In the table below, I show the best performing companies (in NZD) over the last decade in the MSCI World (comprises about 1,655 companies of the 630,000 listed companies globally)2.
Can you believe our very own a2 Milk was the best performing company, up 175.7 times over that period? Hats off to our New Zealand investment team for getting in early, as NZ$1,000 invested in a2 Milk at the 31st Dec 2009 would now be worth NZ$175,705 at the end of the decade. For me, a2 Milk is another example of New Zealand punching above its weight, not just on the sporting field but also in creating world class companies. Think of Xero, Fisher & Paykel Healthcare etc.
And who said there was no money in selling low cost pizzas? Domino’s Pizza was up over 43 times in the last decade.
For completeness, I have reviewed the best performing companies by country as well.
Below, I have listed the best performers of the 500 largest US companies. The best performer, streaming company Netflix, is likely to be known by many of you. Over the last decade, in New Zealand dollars, Netflix shares surged over 43 times. In 2010, Netflix had 12 million subscribers and produced no content but today Netflix has over 158.3 million subscribers and is now producing more original content including recent successes, The Irishman, Marriage Story and The Two Popes. Netflix is forecast to spend over NZ$26 billion on content in 2020 (combination of Netflix originals and buying third party content)1.
Many of the other best performers are not household names but special mention to Align Technology up 16 times over the last decade. Align Technology is the creator of clear aligners (an alternative to braces) for your teeth, a great product in my opinion.

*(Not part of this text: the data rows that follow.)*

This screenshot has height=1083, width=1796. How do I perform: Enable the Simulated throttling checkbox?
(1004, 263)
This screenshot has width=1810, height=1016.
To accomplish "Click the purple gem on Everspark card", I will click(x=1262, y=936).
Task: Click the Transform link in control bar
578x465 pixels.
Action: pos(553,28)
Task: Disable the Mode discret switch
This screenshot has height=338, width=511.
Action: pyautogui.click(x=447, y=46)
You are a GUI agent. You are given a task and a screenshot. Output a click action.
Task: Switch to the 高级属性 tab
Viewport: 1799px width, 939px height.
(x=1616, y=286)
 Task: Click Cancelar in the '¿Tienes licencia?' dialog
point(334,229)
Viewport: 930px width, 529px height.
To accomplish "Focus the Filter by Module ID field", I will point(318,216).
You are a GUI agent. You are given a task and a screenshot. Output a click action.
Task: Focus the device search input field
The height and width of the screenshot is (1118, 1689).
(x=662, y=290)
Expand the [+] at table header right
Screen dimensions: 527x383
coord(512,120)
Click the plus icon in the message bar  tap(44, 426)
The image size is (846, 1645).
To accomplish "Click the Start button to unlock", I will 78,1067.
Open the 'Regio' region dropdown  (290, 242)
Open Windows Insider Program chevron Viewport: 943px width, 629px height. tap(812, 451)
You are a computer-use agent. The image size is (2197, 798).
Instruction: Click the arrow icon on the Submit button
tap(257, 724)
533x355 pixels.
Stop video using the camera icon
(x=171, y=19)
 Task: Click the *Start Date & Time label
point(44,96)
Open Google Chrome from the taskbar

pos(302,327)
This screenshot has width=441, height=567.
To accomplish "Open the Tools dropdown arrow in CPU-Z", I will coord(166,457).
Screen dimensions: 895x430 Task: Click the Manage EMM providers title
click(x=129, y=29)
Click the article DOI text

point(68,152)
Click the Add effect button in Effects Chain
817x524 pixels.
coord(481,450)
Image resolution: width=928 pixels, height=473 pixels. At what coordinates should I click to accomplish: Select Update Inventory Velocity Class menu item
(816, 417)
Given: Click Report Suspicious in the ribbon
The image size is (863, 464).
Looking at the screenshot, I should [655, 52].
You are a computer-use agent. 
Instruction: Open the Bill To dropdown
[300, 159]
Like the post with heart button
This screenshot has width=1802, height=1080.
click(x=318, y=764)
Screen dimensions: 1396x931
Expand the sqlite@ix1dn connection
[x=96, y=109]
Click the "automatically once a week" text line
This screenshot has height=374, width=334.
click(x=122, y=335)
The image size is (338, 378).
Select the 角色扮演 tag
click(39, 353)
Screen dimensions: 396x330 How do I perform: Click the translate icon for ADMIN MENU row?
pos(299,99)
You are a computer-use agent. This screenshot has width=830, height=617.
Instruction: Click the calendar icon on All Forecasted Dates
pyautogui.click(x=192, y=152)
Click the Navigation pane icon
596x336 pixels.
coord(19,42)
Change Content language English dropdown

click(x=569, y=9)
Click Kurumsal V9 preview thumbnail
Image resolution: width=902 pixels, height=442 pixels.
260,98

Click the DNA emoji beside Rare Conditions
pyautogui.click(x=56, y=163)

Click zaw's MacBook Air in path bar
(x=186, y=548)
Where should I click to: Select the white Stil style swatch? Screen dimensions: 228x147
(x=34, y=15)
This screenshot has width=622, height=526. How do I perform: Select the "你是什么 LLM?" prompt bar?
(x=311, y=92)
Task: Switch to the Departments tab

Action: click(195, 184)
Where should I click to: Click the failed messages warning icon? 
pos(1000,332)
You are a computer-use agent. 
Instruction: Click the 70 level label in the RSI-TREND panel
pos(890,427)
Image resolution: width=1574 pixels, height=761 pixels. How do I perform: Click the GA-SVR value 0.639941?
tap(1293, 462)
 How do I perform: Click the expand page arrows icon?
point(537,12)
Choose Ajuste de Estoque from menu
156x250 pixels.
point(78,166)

Closer to home, the best performers in Australia touch on several different industries, including gold mining, asset management, home appliances, and toll roads.
The star of the show was Northern Star Resources, an Australian gold miner. I had to triple check these returns, as Northern Star Resources was up over 423 times in New Zealand dollars in the last decade. Can you believe NZ$1,000 invested in Northern Star Resources at the 31st Dec 2009 would now be worth NZ$423,800 at the end of the decade? That’s what I call a “pot of gold”.
New Zealand 2010’s?
Finally, to our home market, if you missed out on a2 Milk there is no use “crying over spilled milk” because there were several other companies that generated stellar returns in New Zealand. For example, Restaurant Brands was up almost 15 times over the last decade, and transport company Mainfreight was up over 9 times. The point to make here is that you don’t have to chase high flying sectors like software companies to generate fantastic returns, just keep it simple. Focus on companies that sell everyday products like milk and burgers and you will do just fine.
What about the 2020s?
Crystal ball gazing time, my hunch is that the best performers over the next decade will be companies that are doing good while making money.
So, companies that provide benefits to our society and the environment, are likely to be the winners. For example, healthcare companies that reduce the cost of cancer treatments and increase the probability of being cured, or companies that in some way address climate change.
Over the Christmas period, I was driving down the West Coast in New Zealand and was horrified to see the sun covered in an orange haze from the devastating bush fires in Australia. I know some prominent politicians are in denial, but explain to me what is causing the Scottish Highlands to reach 18.7 degrees Celsius on the 31st December 2019? It was 13 degrees in Hokitika! We need to urgently start looking after this planet; as Christine Lagarde (European central bank president) said, this is “mission critical”.